Each segment is individually indexed for efficient searching(candidate query).
It should have overlapping tokens between adjective segments to make coherent minimum search/hashing units.
Query
-
Definition: A set of search parameters used to locate Source files containing specific subsequences found in the Target.
-
Components:
- Encompasses all files within the Target dataset.
- Searches through candidate Source files and their associated project metadata using Candidate Queries.
- Identifies source files that contain token subsequences that match any subsequence within target files.
-
Types:
-
Exact Query: Retrieves subsequences that are precisely identical between Source and Target.
-
Similar Query: Retrieves subsequences that are similar based on predefined similarity parameters.
-
Result:
-
Pair of Source File and Target File: Links the Source file with the corresponding Target file.
-
Pair of Subsequence Indices: This indicates the start and end indices of the matching subsequences in both the Source and Target files.
Candidate Query
-
Definition: A preliminary search mechanism similar to a Query returns only a list of files from the Source.
-
Characteristics:
- Operates over the entire Source dataset.

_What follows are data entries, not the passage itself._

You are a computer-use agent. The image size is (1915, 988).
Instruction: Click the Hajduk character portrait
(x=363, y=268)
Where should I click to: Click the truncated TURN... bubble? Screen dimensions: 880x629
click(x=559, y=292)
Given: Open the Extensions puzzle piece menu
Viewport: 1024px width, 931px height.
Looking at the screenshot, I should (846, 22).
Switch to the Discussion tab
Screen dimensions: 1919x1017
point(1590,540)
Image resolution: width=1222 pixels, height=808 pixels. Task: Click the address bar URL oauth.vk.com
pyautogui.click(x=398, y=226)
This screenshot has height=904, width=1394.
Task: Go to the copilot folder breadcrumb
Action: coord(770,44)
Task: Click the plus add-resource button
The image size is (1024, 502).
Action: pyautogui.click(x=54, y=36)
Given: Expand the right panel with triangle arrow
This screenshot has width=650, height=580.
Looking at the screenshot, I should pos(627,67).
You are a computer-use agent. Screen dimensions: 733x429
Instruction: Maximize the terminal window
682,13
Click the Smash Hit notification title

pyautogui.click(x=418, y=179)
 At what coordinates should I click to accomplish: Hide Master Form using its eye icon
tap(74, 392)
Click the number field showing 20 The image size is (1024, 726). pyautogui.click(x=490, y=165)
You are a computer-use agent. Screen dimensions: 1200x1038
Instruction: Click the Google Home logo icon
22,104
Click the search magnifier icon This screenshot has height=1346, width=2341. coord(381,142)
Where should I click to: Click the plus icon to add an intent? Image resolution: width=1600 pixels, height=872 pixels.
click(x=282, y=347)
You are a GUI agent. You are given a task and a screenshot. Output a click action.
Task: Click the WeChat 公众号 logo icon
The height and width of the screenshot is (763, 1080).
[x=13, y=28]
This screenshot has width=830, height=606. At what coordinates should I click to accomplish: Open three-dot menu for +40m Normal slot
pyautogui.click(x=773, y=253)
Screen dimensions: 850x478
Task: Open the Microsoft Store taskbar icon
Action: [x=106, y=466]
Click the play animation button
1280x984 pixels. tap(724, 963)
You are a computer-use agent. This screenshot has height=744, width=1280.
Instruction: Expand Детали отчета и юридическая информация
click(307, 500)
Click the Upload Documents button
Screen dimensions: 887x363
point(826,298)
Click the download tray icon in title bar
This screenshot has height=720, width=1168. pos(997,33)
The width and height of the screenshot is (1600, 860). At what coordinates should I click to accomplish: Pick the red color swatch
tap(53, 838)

- Allows false positives but not false negatives.
- It does not directly support Similar Queries; similar functionality can be achieved using a smaller minimum hashing unit size.
Index
-
Definition: A data structure built from the list of files returned by a Candidate Query.
-
Characteristics:
- Optimized for detailed search operations based on Exact and Similar Queries.
Candidate Index
-
Definition: The initial indexing for the entire Source.
-
Characteristics:
- Supports Candidate Queries by providing a file-level listing.
Target
-
Definition: A user-provided dataset intended for analysis.
-
Characteristics:
- Consists of files supplied by the user.
- Undergoes immediate tokenization and/or indexing upon receipt.
- Remains separate and is never incorporated into the Source.
Source
-
Definition: A repository of datasets maintained by the service provider.
-
Characteristics:
- Acts as the reference pool for matching against the Target.
- Receives updates infrequently, typically on a weekly or monthly schedule.
- Pre-indexed and readily available when accessed by the user.
- The duration of Candidate Indexing does not influence data structure design.
Dataset
-
Definition: An aggregate collection of files.
-
Types:
-
Source Dataset: The comprehensive collection of files maintained as the Source.
- Interchangeably referred to as "Source."
-
Target Dataset: The complete collection of files provided by the user.
- Interchangeably referred to as "Target."
Token
-
Definition: The smallest unit of data derived from the content of a file.
-
Generation Methods:
-
Code Data: Tokens are produced by a tokenizer based on the syntax of the code.
-
Text Data (Natural Language):
-
Western Languages: Tokens are separated by spaces.
-
Chinese: Each character is treated as an individual token.
-
Korean: Tokens are split by spaces; postpositional particles and suffixes are tokenized separately.
-
Japanese: Tokens are determined through morphological analysis, segmenting words based on grammar and context using tools like MeCab or Kuromoji.
-
Special Considerations: Both Korean and Japanese require specialized tokenizers to accurately handle the complexity of their morphology and syntax.
Minimun Token Sequence
-
Definition:
- Serves as the fundamental unit in search operations within the system.
- It does not directly support Similar Queries; however, similar results can be achieved by using smaller minimum hashing unit sizes.
Sequence and Subsequence
-
Sequence:
-
Definition: An ordered list of tokens derived from a file or segment.
-
Subsequence:
-
Definition: A contiguous subset of tokens within an entire sequence.
Parameter
-
Definition: User-defined criteria that refine and tailor query operations.
-
Types:
-
Similarity Rate: Specifies the required degree of similarity for matches in Similar Queries.
-
Search Unit (by token):
-
Minimum Hashing Unit Size:
-
Definition: The smallest unit size used for hashing tokens during the search process.
-
Minimum Search Unit Size:
-
Definition: The smallest unit size considered when performing searches.